Fragmento de texto:
◆ ◆ ◆ ◆ ◆ ◆ ◆

La extrema torpeza y falta de viabilidad del fastuoso proyecto que se diseñó durante el gobierno de Ricardo Lagos se hizo notoria en cuanto empezó su implementación, oportunamente apurada para imponerla al gobierno siguiente. Pero justo entonces, al enorme impacto que esta ineficiencia radical implicaba sobre las rutinas de la gran ciudad se le encontró una solución extraordinaria: que el Estado subvencionara completamente las pérdidas posibles que los empresarios pudieran enfrentar. Se supo entonces uno de los secretos a voces de esta gran renovación: en los contratos que el Estado firmó con esos empresarios se garantizaban, a todo evento, márgenes de utilidad.
Una fórmula que se ha usado de manera cada vez más frecuente en las licitaciones de obras llamadas por el Estado: en las carreteras, en las cárceles concesionadas, como veremos luego, en los hospitales públicos.
En el caso del sistema de transporte de pasajeros, por esta sola vía, en los cinco primeros años de su funcionamiento el Estado tuvo que desembolsar más de 9500 millones de dólares. Una cantidad absurda que es de hecho mucho mayor que la que esos empresarios tuvieron que gastar para comprar todas y cada una de las máquinas con que se presentaron a licitación para ofrecer el servicio.
No sólo eso, se firmaron contratos, redactados por los propios representantes estatales, que no establecían ningún mecanismo real de fiscalización a la calidad del servicio, que establecían estándares de cumplimiento para los que no se fijaba absolutamente ningún castigo en caso de no llevarse a cabo, que no establecían absolutamente ningún resguardo de los derechos laborales de los trabajadores que se emplearan.

◆ ◆ ◆ ◆ ◆ ◆ ◆

Datos proporcionados:

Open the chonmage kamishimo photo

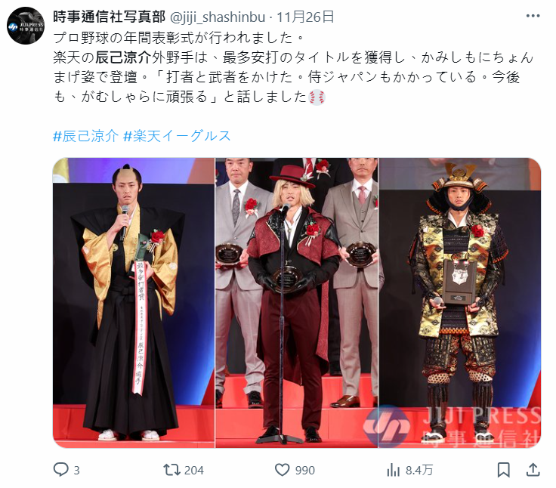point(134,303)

◆ ◆ ◆ ◆ ◆ ◆ ◆

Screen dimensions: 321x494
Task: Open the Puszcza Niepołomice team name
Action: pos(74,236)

◆ ◆ ◆ ◆ ◆ ◆ ◆

Su tarea: Prosiga el texto sobre el sistema de transporte de pasajeros a partir de su última oración.

Respuesta:
No sólo eso. Cuando la oposición al gobierno de turno vislumbró la posibilidad de ganar las elecciones para el gobierno siguiente y, por tanto, la de heredar el desprestigio y enorme costo del sistema, ambos bloques se pusieron de acuerdo en no convertir el asunto en tema de las campañas electorales (ni la derecha criticó al gobierno en lo que era su flanco más débil, ni el gobierno emplazó a la derecha para que lo resolviera si ganaba), y acordaron una ley que aseguraba el financiamiento de la ineficacia, y las ganancias de los empresarios, a costa de todos los chilenos: se acordó por ley que el Estado apoyaría el sistema, y otros equivalentes en las demás regiones del país, por un monto equivalente a 16.000 millones de dólares en el decenio 2012-2022. Aún así, este monto no es suficiente, y cada año se aprueban partidas presupuestarias que incrementan los aportes.
Cuando se considera este cúmulo increíble de ineficiencias y costos con una cierta perspectiva, sin embargo, se advierte que tras lo que parece ser simplemente idiotez y descuido hay una política sistemática, unas prácticas que sistematizan la corrupción. En los grandes contratos de obras públicas que se licitan a privados, por ejemplo, además de garantizar los márgenes de ganancia, se suele aceptar a un oferente que promete, a un costo muy conveniente, realizar una obra, digamos, en 100 millones de dólares. Como su propuesta es la más barata y conveniente, se le adjudica, de manera válida, la licitación. Sin embargo, en el curso de la obra, el contratista declara que debe hacer “correcciones” o “ampliaciones” al proyecto original y entonces, fuera de toda licitación, se renegocia el contrato por montos que pueden incluso doblar el costo proyectado original. O, en otro caso, en los estudios del impacto ambiental que produciría una empresa privada, se autorizan instalaciones por una envergadura determinada, pero luego la empresa extiende sin límites sus instalaciones sólo con el estudio y la autorización inicial.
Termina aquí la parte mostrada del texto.